A dorm officer had been listening to our conversation. He was clearly irritated by Ali’s views. He walked over to our bed area.
“Shakedown, Hamdan,” he said, interrupting the conversation.
The guard searched through all of Ali’s personal belongings, deliberately leaving everything in disarray when he was finished. Ali knew why the guard had done it but said nothing. He was completely calm, revealing no emotion.
“America is trying to do the same thing in Iraq,” he continued, refusing to let the guard’s presence disrupt his flow of thought. “Using might to make the invasion and occupation of that country right.
“Where does America, and particularly George Bush, get off deciding that there had to be a regime change in Iraq, and then decide it would impose its notion of democracy on the Iraqi people.
“The power behind that imperialistic assumption is the same power that said the Jews had a greater right to Palestine than the Palestinians did.
“The arrogance of this kind of power created the Iraqi freedom fighters – what America elects to call the ‘insurgency’. These freedom fighters know they cannot defeat the ‘might’ of the American military in an open confrontation. They are out-numbered. The Roman general Fabius Maximus defeated Hannibal with the same strategy – he engaged Hannibal in a series of small battles, running after each small victory. That’s the only way right can defeat might.
“Do Americans really believe that a man who drives a bomb-rigged vehicle into a military checkpoint or a man who attacks a tank with an Ak-47 is a terrorist or an insurgent?
“He’s a warrior fighting an occupying force. He is not motivated by politics. He does not really care who runs Iraq. He simply will not accept an American rule, or the rule of American collaborators – just as Americans would not accept the rule of Japan.
“If a foreign power had refused to accept the legitimacy of George Bush’s stolen victory over Al Gore and decided there was a need for a regime change, and after bombing and attacking American cities, they occupied America and installed Al Gore as president, what do you think Americans would have done?
“Of course, they would have fought, and with any means necessary – just as the Iraqis are doing and just as the Palestinians have done for the past five decades. Believe me, terrorism would have become a legitimate weapon of the American resistance. There would have been suicide bombings and brutal attacks on non-military targets by the resistance. These acts of resistance would be called attacks for liberty, freedom, and democracy.”
Ali’s social views tracked with his political views.
“I do not believe in the social ‘melting pot’ theory,” he explained. “I believe that different cultures and races should be unique. They should cooperate and work for the good of society, but they should not mix. I would never marry a non-Palestinian woman. I would dishonor my culture, my family if I did. Preserving one’s culture is important to me – cultural and racial mixing produces a bastardized society. We should never believe that one race or culture is superior to another, but we should believe that our culture and race are unique.

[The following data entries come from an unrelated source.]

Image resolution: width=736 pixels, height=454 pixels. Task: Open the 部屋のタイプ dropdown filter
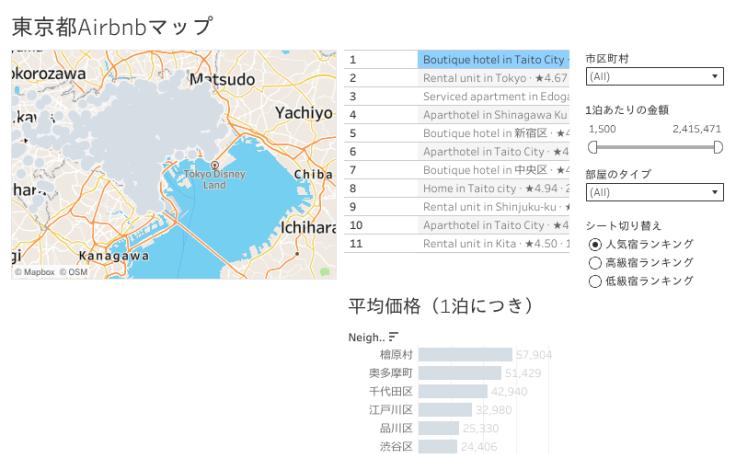point(655,192)
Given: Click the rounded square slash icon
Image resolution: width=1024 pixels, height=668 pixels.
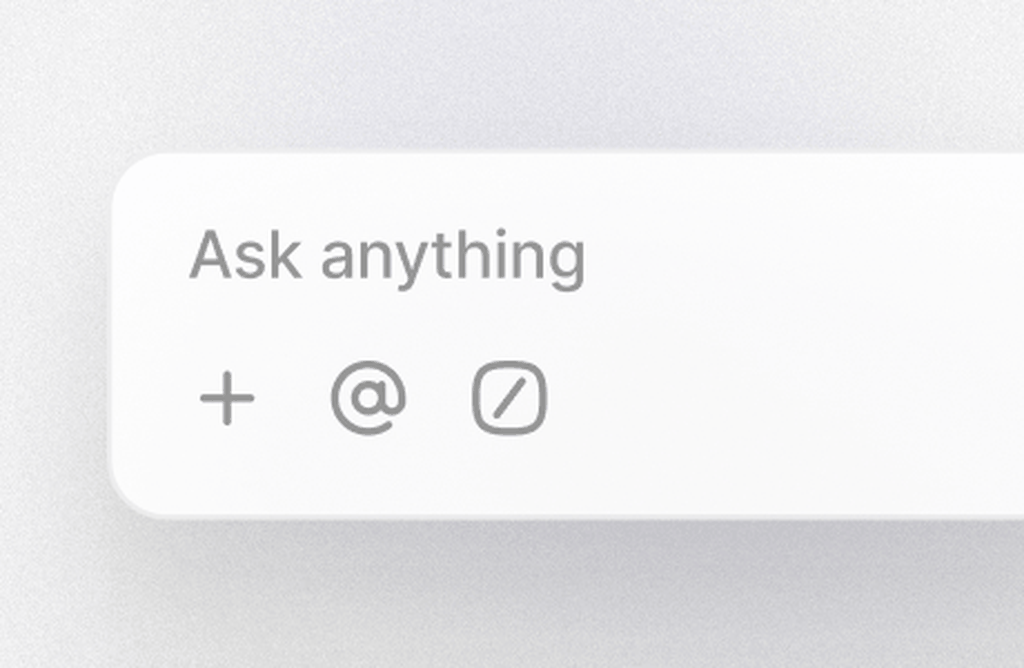Looking at the screenshot, I should click(x=509, y=398).
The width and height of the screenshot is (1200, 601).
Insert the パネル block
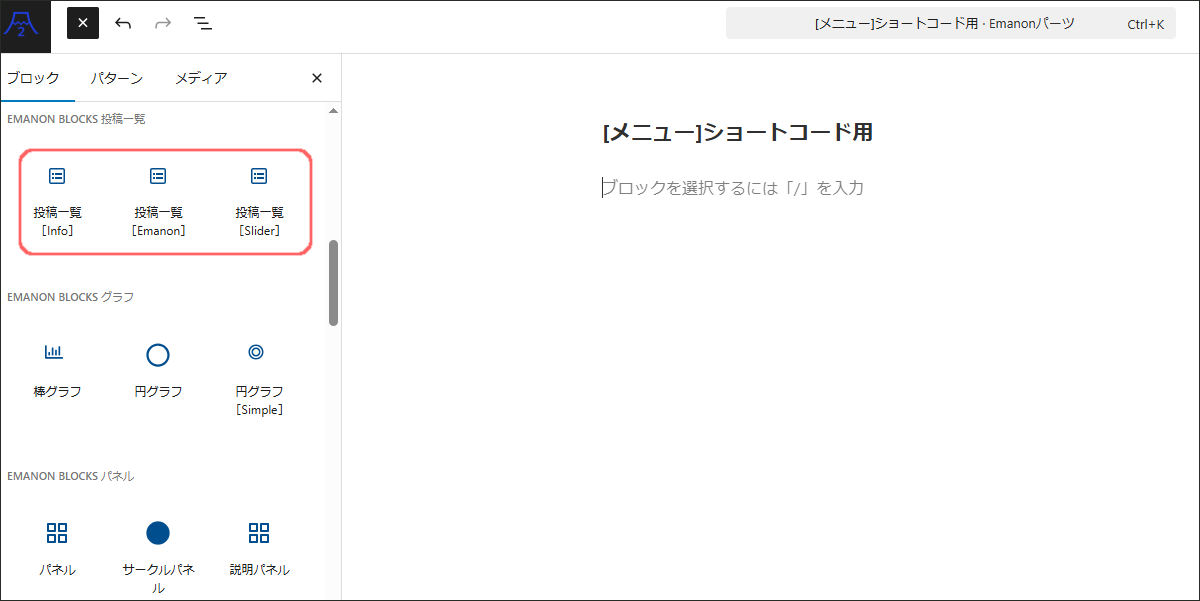(58, 549)
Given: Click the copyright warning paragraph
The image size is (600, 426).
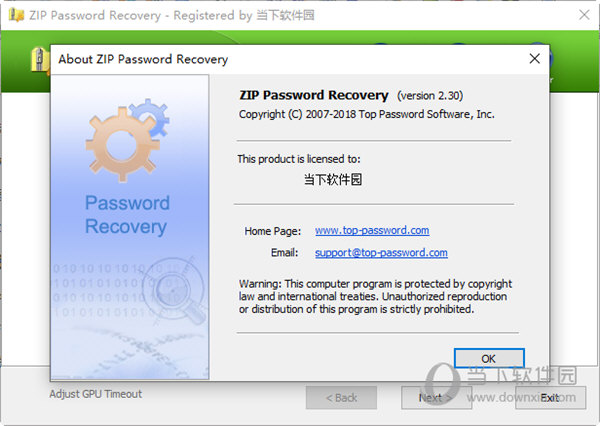Looking at the screenshot, I should pyautogui.click(x=375, y=297).
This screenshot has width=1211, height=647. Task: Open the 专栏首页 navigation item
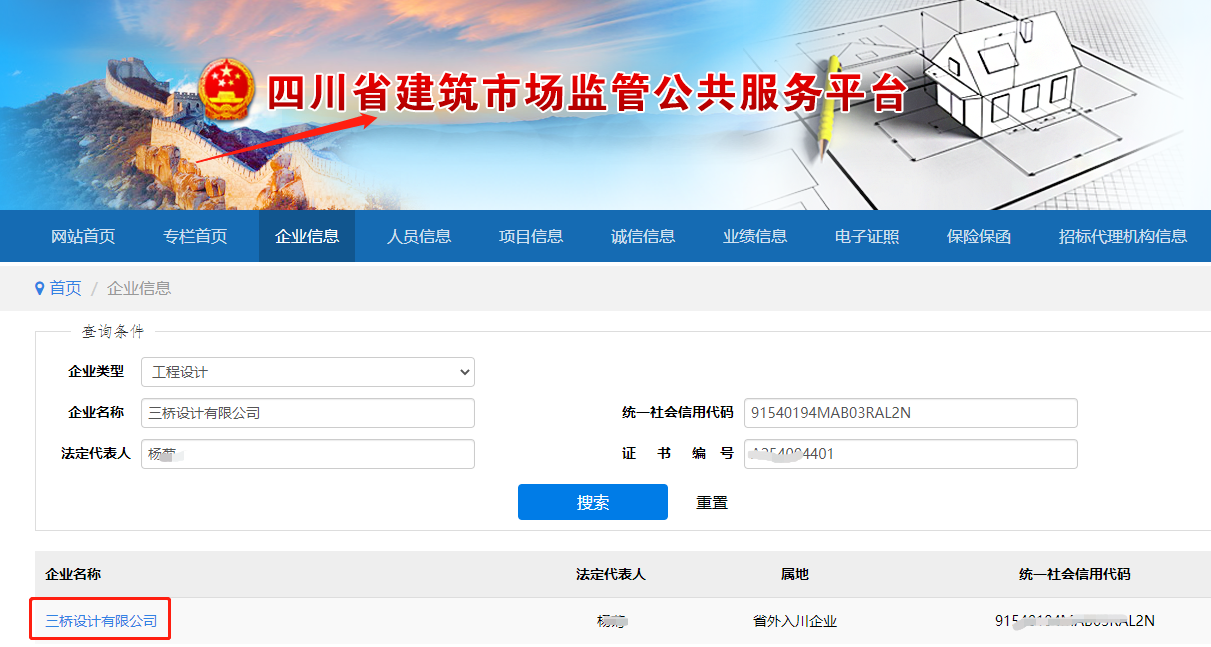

“I do not recognize ‘political correctness’ – words are meant to convey human feelings, good and bad. What’s good for one society is bad for another – but we have every right to believe that our culture and race is unique, and should be preserved. I do not expect Americans to understand Palestinians. What I do expect, and demand, is that Americans let Palestinians be Palestinians.’
Mazen “Ali” Hamdan was one of the most unique individuals I met in prison. He defied normal description. He spoke like a terrorist, but he was not a terrorist. He held racist views but was not a racist. He provoked thoughts with his ideas. He was mature beyond his years, and more intelligent than his formal education. He would be a good man to share a fox hole with.
Yet there was an invisible wound in this young man’s spirit. He was a man without a country.